To learn why it’s a bad idea for Washington to issue a blank check to Mayor Eric Adams to house an unlimited number of migrants, listen to Thursday’s City Council hearing on how Adams is awarding billions of dollars in contracts for migrant services.
Councilwomen Gale Brewer (Upper West Side) and Julie Won (western Queens) grilled Adams officials for 3.5 hours on how, exactly, the city is spending taxpayer money for shelter and other services, costing $11 million each day.
As Comptroller Brad Lander, the city’s independent watchdog, told questioners, 10 city agencies have signed 194 contracts worth $5.1 billion with private providers to house, feed, clothe and offer medical care and private security to more than 100,000 newcomers, including 60,400 in city shelter.
Fifteen months ago, the city suspended its checks-and-balances processes to control waste and fraud in contracts, with Adams declaring an “emergency.”
This means the city doesn’t have to follow its procedures of competitive, sealed bids but can just pick the contractor city officials think is appropriate, with no objective criteria.
As Molly Wasow Park, Adams’ social-services commissioner, informed the council of a $240 million contract for thousands of hotel rooms across the city, “I don’t know that anybody bid exactly for the same suite of services.
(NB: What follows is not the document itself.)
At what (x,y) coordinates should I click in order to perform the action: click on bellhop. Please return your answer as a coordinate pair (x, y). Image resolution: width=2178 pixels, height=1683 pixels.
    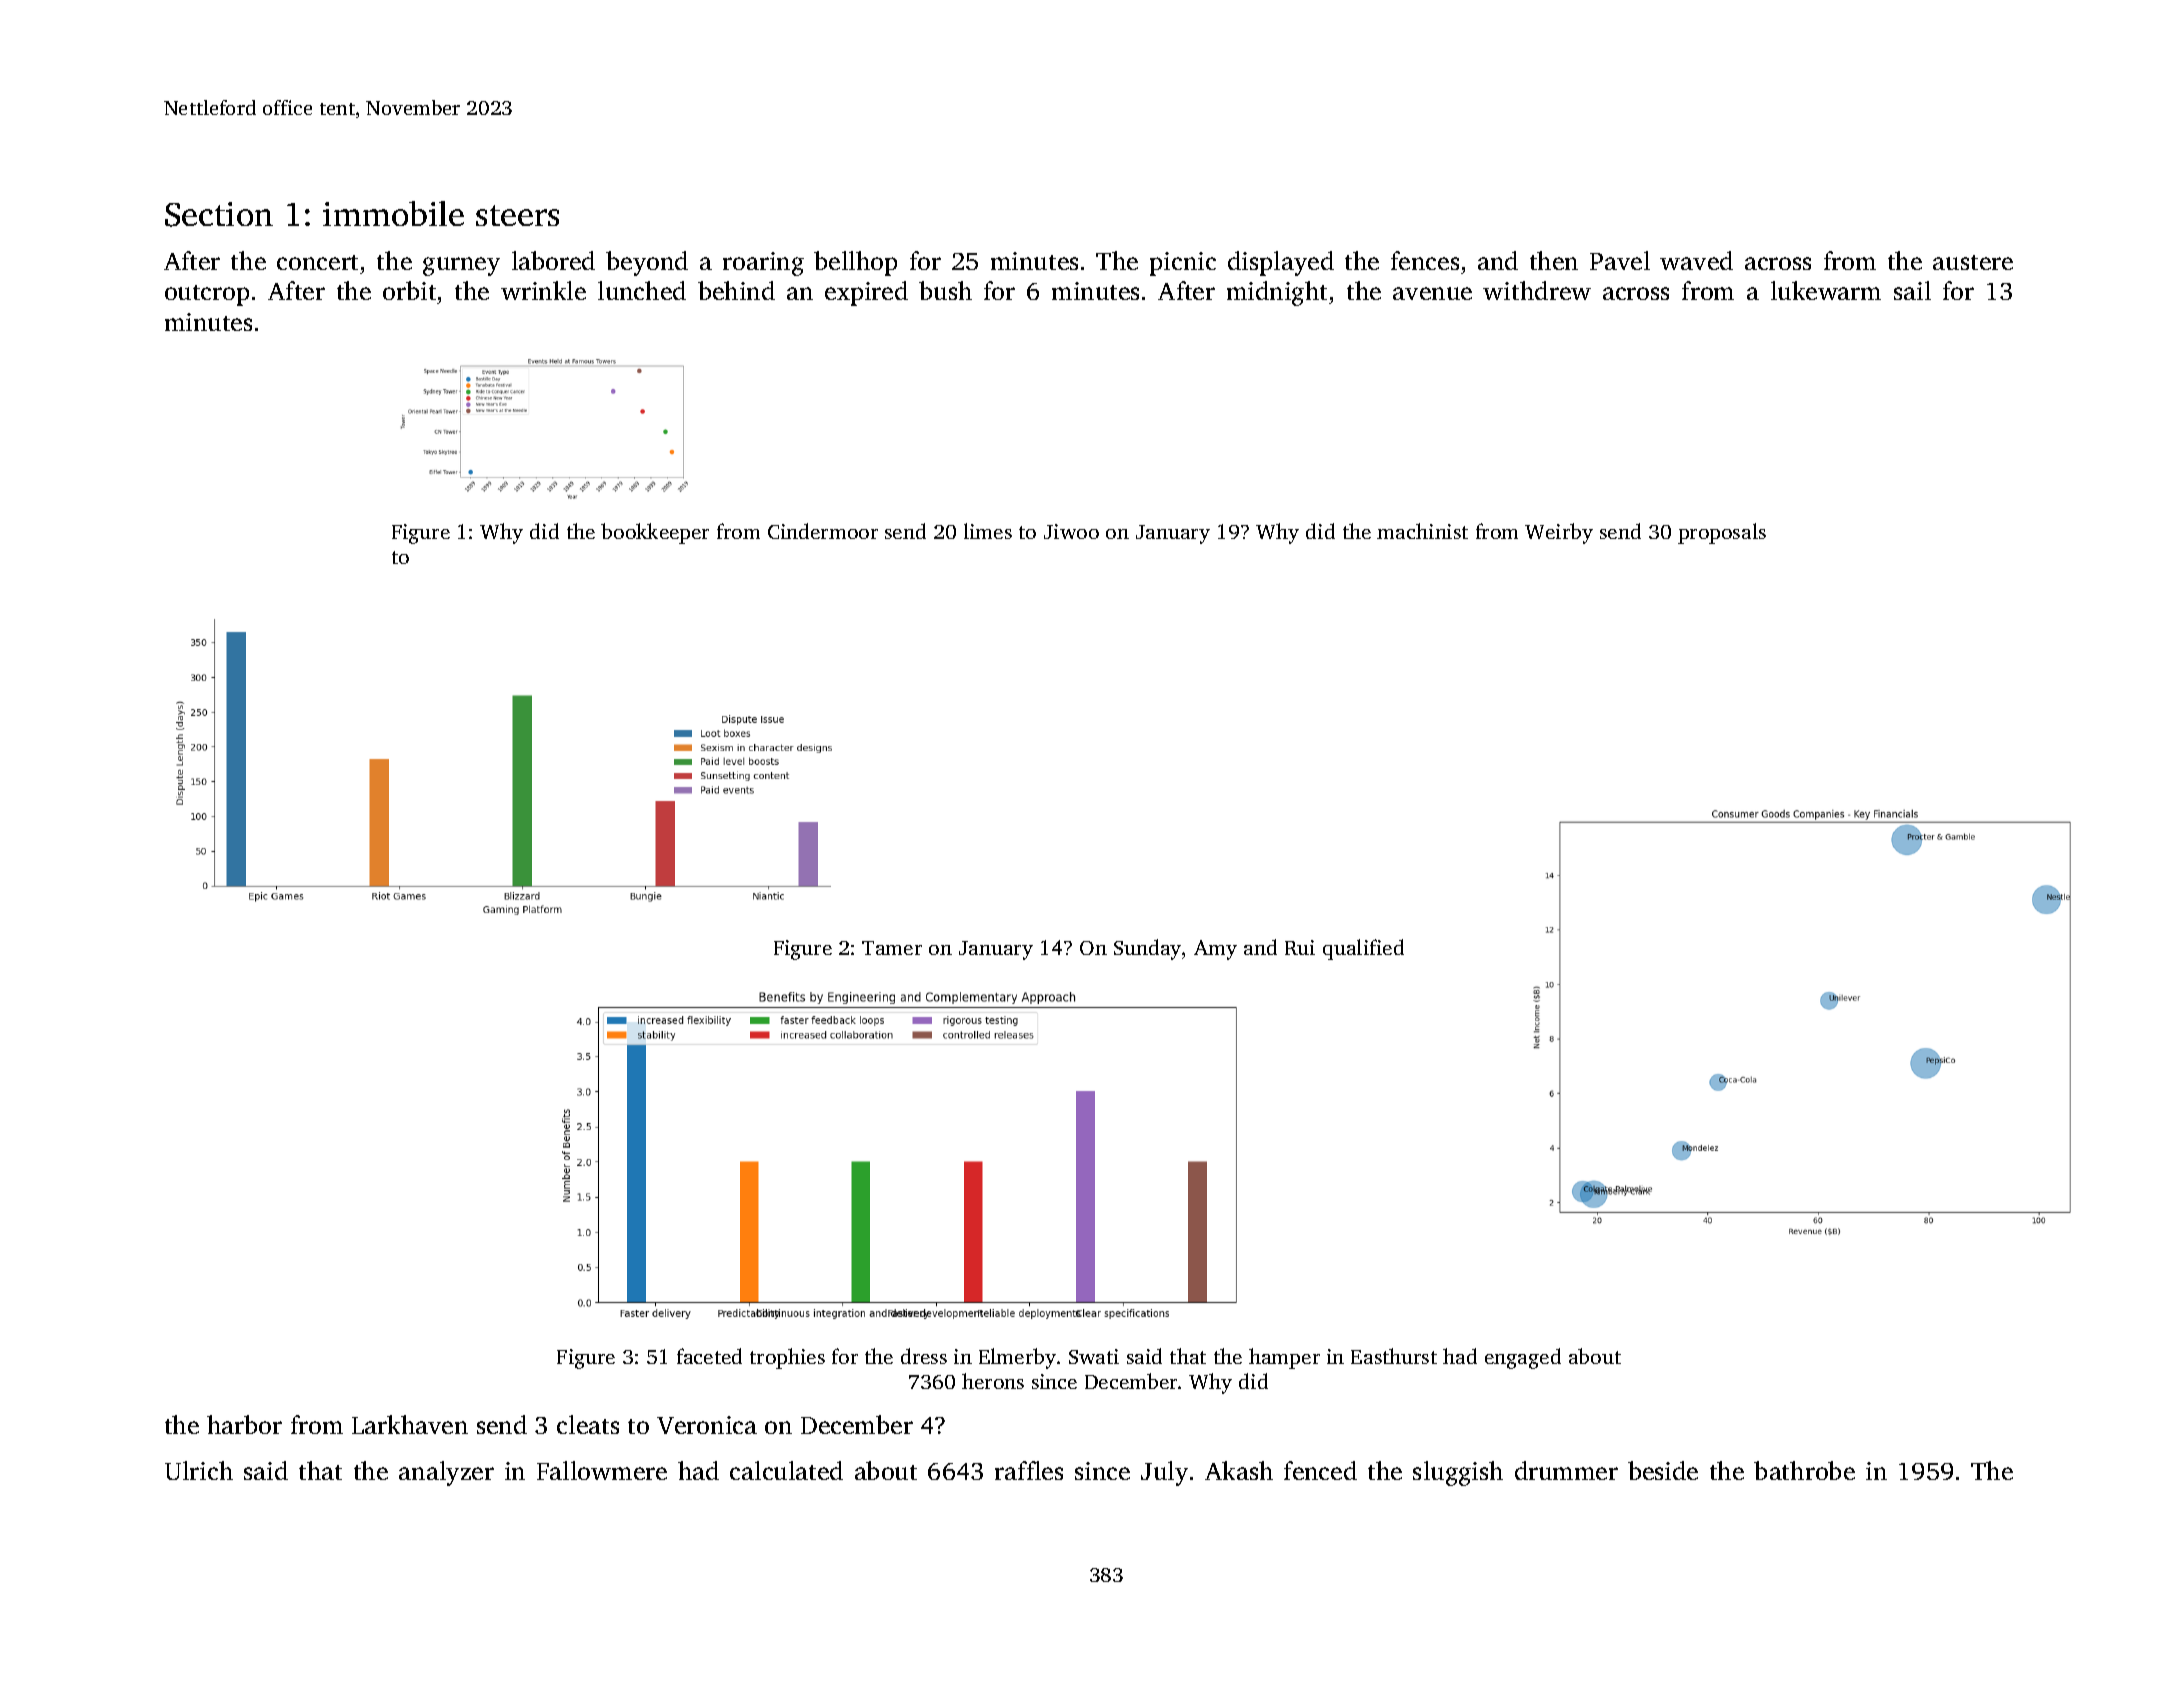
    Looking at the image, I should click on (855, 263).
It is a somewhat unusual function.”
Discretion and opacity are never good when handing out billions of dollars.
But they’re particularly worrisome in this administration.
Adams’ former buildings commissioner is under criminal indictment for allegedly selling his ability to exercise discretion to award favors.
And Adams is sanguine even about how things look.
The mayor, in contrast to predecessors, refuses to say who he meets with, as Politico reminds us.
Last week, his corrections commissioner thought it was a good idea to take an entire baseball lineup on a weeklong junket to Paris and London.
So what did we learn from the hearing?
Adams doesn’t want migrant contractors to be seen in public.
As Won pointed out, the council asked contractor CEOs to testify. But the city told them not to, in violation of the City Charter.
One CEO, Anthony Capone, resigned last week after reporters found out he had lied about his degree. His former company, DocGo, still holds a half-billion-dollar no-bid contract for migrant “human services.”
Adams officials won’t say when this “emergency” might end.
“Why is the regular arrival of asylum seekers still deemed an unforeseen occurrence?” as Won put it. “It’s no longer unforeseeable but . . . seeable.”
Why not return to normal contracting procedures? Officials met this question with silence.
There’s no rationale for which city agency handles which contract.
New York has a homeless-services department, with experience in procuring hotel rooms and other social services. It also has a health department.
But the half-billion-dollar DocGo “human services” contract is with the city’s Housing Preservation and Development agency.
HPD is an infrastructure agency. It finances and regulates housing. It has nothing to do with human services.
The Roosevelt Hotel remains a mystery.
The hotel, by Grand Central, is the city’s marquee migrant welcome center and shelter.
But its contract is with the city’s Health and Hospitals Corp.
That distinction matters. As Lander points out, because HHC is a city-funded nonprofit corporation, not a city agency, it does not have to file contracts with the comptroller.
This exemption is an “added barrier to transparency.”
What’s in this contract? The Roosevelt is owned by the government of Pakistan, and the best information is from the Pakistani press.
Some of that information is strange.
As Pakistan’s minster for railways and aviation said in June, “besides earning handsome revenue for our country’s treasury,” this “contract has also saved” the Roosevelt from the “big threat” of “being landmarked.”
Pakistan doesn’t want the city to landmark the Roosevelt because it wants to build a taller building there — but why would our Pakistani friends think that this shelter contract comes with a guarantee against landmarking?
Even the amount is in question: Pakistan says $220 million; the city’s hospitals corporation says it’s “not to exceed . . . over the entire term” — three years — $115,195,752.
In its next hearing, City Council should ask: Why doesn’t Adams provide the full text of every single migrant contract on one website?
The council should also ask: Are would-be contractors required to disclose any fees they may have paid to third parties?
As the Pakistani minister marveled of his deal, “It is really a wonderful contract.”
Maybe not for the rest of us or the migrants.
Nicole Gelinas is a contributing editor to the Manhattan Institute’s City Journal.